Exercise requirements
Once you find the line with "93 00 40 93 (439, 2236)" in the entries below, return exactly every line from it through the line with "ÅPNE NETTRADIO (836, 854)".

Data in this exercise

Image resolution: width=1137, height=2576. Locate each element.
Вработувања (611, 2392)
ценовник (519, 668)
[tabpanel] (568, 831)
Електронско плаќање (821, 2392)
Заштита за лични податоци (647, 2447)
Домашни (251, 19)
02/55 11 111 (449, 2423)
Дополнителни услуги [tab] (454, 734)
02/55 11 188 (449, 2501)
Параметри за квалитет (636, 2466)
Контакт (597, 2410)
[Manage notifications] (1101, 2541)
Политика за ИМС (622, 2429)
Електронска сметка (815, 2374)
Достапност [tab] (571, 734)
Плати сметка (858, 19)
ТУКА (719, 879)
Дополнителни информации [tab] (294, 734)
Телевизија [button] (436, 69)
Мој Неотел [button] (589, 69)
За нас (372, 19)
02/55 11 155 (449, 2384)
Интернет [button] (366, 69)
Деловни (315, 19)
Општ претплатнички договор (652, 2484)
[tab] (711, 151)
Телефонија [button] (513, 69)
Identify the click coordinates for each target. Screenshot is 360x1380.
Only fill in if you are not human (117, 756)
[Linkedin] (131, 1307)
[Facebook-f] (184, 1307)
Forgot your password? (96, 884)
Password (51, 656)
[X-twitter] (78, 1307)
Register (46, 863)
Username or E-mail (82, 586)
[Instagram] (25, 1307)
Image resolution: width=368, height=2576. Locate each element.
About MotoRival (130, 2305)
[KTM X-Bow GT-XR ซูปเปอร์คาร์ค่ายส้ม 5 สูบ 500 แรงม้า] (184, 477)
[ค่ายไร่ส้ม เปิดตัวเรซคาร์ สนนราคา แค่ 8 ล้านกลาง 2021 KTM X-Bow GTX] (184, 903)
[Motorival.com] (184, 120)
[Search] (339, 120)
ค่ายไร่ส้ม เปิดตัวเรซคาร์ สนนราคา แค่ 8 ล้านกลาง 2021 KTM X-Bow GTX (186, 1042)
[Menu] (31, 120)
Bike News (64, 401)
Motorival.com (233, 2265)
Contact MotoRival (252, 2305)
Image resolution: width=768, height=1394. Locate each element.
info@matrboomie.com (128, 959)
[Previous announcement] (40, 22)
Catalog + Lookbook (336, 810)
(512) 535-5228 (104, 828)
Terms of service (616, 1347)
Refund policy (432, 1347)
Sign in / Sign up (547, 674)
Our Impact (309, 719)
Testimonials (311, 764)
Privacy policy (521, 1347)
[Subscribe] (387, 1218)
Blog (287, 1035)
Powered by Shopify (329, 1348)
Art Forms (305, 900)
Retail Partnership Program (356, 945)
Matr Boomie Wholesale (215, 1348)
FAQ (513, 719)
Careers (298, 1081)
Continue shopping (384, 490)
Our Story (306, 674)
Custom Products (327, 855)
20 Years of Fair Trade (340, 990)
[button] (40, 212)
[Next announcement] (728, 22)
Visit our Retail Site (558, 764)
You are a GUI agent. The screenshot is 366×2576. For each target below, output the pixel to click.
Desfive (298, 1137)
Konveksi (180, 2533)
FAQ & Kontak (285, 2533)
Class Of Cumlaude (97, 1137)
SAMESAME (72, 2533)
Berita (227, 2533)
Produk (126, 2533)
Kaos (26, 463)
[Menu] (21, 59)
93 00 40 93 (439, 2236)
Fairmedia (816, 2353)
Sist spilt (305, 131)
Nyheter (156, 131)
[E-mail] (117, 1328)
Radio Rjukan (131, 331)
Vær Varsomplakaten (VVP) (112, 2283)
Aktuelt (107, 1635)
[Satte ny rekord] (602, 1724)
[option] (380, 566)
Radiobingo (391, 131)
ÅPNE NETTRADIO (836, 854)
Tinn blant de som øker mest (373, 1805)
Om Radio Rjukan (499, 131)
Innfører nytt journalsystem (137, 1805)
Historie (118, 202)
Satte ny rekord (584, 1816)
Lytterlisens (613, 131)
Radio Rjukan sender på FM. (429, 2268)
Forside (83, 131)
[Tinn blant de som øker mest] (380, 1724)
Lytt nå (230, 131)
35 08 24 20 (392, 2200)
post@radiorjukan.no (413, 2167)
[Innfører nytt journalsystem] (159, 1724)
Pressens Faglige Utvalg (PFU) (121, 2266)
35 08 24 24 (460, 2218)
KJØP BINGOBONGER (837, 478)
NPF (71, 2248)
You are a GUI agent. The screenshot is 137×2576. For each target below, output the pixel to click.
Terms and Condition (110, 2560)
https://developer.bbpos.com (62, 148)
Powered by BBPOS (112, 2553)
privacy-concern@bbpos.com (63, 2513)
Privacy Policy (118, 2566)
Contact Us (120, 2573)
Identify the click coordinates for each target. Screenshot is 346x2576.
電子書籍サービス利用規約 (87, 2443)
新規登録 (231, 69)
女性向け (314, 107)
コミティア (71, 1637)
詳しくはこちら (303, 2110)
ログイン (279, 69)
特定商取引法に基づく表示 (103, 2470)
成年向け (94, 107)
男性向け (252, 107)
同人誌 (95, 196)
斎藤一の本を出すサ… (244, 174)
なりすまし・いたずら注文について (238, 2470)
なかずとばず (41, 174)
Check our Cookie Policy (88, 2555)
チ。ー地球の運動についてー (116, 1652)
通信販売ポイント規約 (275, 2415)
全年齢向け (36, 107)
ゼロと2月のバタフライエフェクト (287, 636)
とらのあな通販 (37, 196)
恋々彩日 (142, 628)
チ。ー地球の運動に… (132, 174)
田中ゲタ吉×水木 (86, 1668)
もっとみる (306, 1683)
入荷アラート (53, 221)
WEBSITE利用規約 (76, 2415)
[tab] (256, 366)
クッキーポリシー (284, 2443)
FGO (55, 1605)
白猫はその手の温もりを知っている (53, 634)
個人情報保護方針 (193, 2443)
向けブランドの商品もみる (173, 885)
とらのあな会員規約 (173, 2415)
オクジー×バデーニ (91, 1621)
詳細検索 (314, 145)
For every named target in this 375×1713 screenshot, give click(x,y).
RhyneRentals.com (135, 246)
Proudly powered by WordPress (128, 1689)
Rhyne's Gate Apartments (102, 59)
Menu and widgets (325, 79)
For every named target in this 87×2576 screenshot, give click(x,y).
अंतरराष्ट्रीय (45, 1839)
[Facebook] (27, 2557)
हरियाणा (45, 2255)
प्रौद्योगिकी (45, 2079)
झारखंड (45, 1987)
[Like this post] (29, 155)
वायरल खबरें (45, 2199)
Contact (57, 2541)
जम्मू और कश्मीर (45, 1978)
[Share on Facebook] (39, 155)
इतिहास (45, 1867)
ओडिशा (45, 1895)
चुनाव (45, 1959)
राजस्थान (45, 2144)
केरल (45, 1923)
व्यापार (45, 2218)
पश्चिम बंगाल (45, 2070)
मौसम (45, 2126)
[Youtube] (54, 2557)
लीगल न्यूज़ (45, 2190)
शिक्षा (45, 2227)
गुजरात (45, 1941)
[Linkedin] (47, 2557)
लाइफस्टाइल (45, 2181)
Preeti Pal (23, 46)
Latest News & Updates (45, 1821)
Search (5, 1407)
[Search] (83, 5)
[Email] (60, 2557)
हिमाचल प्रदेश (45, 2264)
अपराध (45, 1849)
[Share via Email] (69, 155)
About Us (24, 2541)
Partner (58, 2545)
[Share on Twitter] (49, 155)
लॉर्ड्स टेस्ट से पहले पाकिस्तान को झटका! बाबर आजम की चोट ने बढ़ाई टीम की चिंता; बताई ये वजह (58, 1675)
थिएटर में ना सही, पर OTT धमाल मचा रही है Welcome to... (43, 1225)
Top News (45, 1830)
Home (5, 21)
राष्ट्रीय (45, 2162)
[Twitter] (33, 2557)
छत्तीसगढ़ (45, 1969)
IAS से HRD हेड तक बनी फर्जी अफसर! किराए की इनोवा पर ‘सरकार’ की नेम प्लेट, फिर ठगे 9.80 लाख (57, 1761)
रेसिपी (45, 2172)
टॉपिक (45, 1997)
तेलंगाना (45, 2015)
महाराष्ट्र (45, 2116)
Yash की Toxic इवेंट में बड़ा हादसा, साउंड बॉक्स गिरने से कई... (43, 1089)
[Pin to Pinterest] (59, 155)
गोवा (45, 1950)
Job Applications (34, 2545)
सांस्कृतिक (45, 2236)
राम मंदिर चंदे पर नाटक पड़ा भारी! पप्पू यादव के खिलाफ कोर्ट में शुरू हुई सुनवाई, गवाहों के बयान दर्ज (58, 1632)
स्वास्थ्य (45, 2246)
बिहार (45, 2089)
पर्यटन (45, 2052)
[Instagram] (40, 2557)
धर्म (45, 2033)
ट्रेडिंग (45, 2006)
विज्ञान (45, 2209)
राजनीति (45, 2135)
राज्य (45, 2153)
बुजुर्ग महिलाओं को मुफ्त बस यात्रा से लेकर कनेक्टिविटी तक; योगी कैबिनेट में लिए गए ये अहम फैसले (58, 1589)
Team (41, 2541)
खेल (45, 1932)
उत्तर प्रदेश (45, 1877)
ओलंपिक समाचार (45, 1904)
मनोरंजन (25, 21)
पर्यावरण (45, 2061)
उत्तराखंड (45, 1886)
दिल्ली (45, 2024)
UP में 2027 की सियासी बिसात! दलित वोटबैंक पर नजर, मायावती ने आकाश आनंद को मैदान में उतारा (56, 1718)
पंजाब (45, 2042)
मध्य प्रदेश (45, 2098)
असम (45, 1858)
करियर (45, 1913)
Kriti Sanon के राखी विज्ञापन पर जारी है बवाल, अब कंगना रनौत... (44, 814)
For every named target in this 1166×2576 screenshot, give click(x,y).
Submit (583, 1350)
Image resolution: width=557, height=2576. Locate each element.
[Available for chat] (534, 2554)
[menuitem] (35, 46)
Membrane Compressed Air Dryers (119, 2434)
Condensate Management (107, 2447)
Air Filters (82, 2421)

Solved exercise
93 00 40 93 (439, 2236)
Fairmedia (816, 2353)
Sist spilt (305, 131)
Nyheter (156, 131)
[E-mail] (117, 1328)
Radio Rjukan (131, 331)
Vær Varsomplakaten (VVP) (112, 2283)
Aktuelt (107, 1635)
[Satte ny rekord] (602, 1724)
[option] (380, 566)
Radiobingo (391, 131)
ÅPNE NETTRADIO (836, 854)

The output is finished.